看護師の仕事は100%患者さんの意向に沿うことではありません。ときには患者さんに負担を強いながらも、患者さんのためになることをさせていかなければなりません。その際に、こちらが提示する方法に納得されない方もいらっしゃいます。そういったときは、患者さんやそのご家族からのクレームに対処しなければならないこともあります。それはときに理不尽なものであるかもしれません。どうしようもないようなことでクレームが入るかもしれません。その際に人間性を傷つけられるような言葉を浴びせかけられることもあるかもしれません。しかし、そこでへこたれるようでは看護師の仕事は勤まりません。どんなときも自分の看護に自信を持って、毅然としていなくてはならないのです。
もちろん、患者さんやご家族のおっしゃっていることに真摯に耳を傾ける姿勢は重要です。独りよがりになってはいけません。いろんな意見を吸収しつつも、それでも必要なことであれば、患者さんやご家族に納得してもらわなくてはなりません。そのためには様々な言葉を尽くさなくてはならないでしょう。そういった努力を全部して、それでもなおかつ毅然とした態度でいることが必要なのです。

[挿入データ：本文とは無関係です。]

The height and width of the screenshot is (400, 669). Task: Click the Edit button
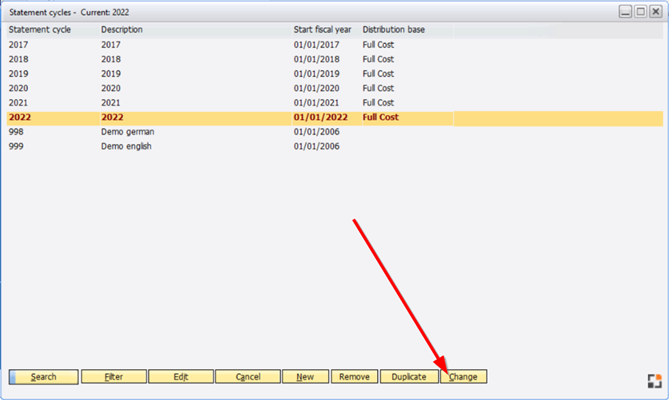tap(181, 377)
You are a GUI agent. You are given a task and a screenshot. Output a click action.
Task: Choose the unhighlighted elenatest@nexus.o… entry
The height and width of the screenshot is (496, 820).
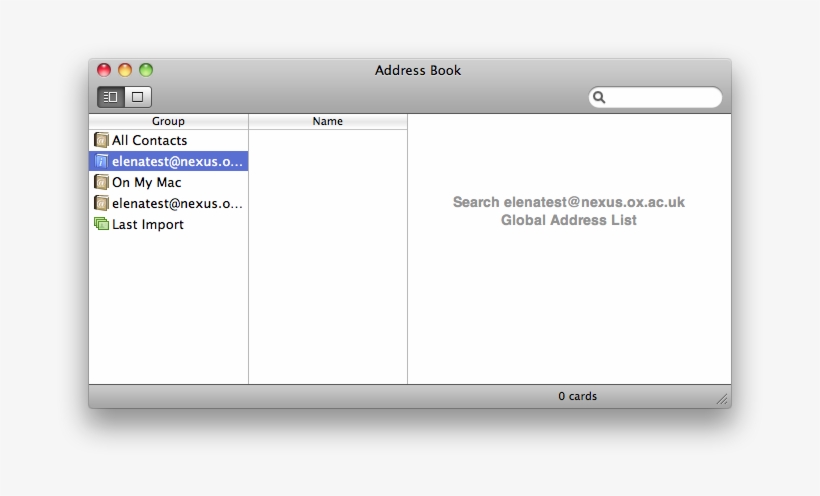[177, 203]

どんな場面でも看護師は心を強く持って、他の患者さんに影響がないようにしなくてはなりません。それはなかなか簡単にできるものではありません。むしろかなり難しいでしょう。肉体的な体力が減ったのであれば、眠れば回復するでしょう。しかし、心の面で傷つけば、一晩寝たからといって復活するわけではありません。それでもそのことを他の患者さんに悟られることなく、日常と同じように振舞わなくてはなりません。どんな言葉を浴びせられたとしても、自分自身の信念を強く持って、毅然とした態度で日々振舞わなくてはなりません。そういった意味での心の強さが必要なのです。